Movit Media announces $500,000 private placement

pcNewsWire Movit Media Corp. (TSX-V: MV) intends to close a non-brokered private placement of up to 6,250,000 units at a price of $0.08 per unit for gross proceeds of up to $500,000.

Proceeds will be used for working capital purposes.

Press Release

Movit Announces Non-Brokered Private Placement of up to $500,000; Closes Debt Conversion

VANCOUVER, BC–(Marketwired – May 17, 2017) – Movit Media Corp. (TSX VENTURE: MV) (the “Company”) wishes to announce that it will be conducting a non-brokered private placement to raise up to $500,000 in funds (the “Offering”). The Offering will consist of up to 6,250,000 units at a price of $0.08 per unit (the “Placement Units”). Each Placement Unit will consist of one (1) common share and one (1) common share purchase warrant, exercisable at $0.10 per share for a period of 24 months after issuance. The Offering has received conditional approval by the TSX Venture Exchange. The Offering may be closed in tranches and is subject to final regulatory approval.

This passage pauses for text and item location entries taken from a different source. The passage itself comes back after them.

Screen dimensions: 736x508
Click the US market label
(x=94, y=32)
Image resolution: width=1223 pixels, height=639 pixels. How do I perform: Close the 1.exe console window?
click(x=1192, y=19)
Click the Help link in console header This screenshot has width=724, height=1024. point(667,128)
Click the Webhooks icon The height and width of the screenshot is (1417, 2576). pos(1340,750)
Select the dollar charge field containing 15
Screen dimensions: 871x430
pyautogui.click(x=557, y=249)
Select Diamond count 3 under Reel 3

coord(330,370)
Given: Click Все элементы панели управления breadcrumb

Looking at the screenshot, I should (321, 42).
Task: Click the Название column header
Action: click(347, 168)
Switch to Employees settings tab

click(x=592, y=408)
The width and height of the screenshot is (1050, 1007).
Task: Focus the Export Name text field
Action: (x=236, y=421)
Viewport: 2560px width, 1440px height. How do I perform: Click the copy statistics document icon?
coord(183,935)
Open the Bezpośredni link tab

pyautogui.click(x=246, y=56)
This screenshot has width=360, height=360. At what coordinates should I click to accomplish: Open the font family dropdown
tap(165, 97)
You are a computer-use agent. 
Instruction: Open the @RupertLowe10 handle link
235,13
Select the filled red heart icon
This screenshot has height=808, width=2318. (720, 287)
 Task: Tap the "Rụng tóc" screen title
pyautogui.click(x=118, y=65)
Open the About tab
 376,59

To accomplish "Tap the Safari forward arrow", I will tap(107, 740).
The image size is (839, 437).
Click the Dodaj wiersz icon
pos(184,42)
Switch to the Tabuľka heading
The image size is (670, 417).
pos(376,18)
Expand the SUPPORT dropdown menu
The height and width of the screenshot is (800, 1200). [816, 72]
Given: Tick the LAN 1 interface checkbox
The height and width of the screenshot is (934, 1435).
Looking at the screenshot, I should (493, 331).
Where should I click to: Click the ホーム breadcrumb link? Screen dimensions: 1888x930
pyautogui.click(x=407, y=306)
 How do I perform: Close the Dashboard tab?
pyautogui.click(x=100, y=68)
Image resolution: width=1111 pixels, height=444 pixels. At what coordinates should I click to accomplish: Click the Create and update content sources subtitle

In accordance with applicable securities legislation, the Placement Units (including any underlying warrants) will be subject to a hold period of four months plus one day from the date of closing.

The Company would also like to announce that, further to its news release of March 3, 2017, the TSX Venture Exchange has accepted the Company’s filing to issue 3,760,324 common shares to settle outstanding debt of $394,834. In addition to the statutory four-month hold period, 2,703,182 common shares representing $283,834 of the debt, are subject to additional timed releases with 50% releasable on July 4, 2017, 25% releasable September 4, 2017 and the remaining 25% releasable on December 4, 2017.

The Company also wishes to announce that on April 24, 2017, final acceptance was received from the TSX Venture Exchange for the private placement that had been announced in the press release of November 3, 2015 and that was subsequently closed on December 13, 2016.

Monies raised from the Offering will be used for working capital purposes. It is also noteworthy that as a result of the debt conversion, the Company’s liabilities will only be composed of current operational liabilities.


“Stephen D. Inouye”

Forward Looking Statements

Neither TSX Venture Exchange nor its Regulation Services Provider (as that term is defined in the policies of the TSX Venture Exchange) accepts responsibility for the adequacy or accuracy of the release.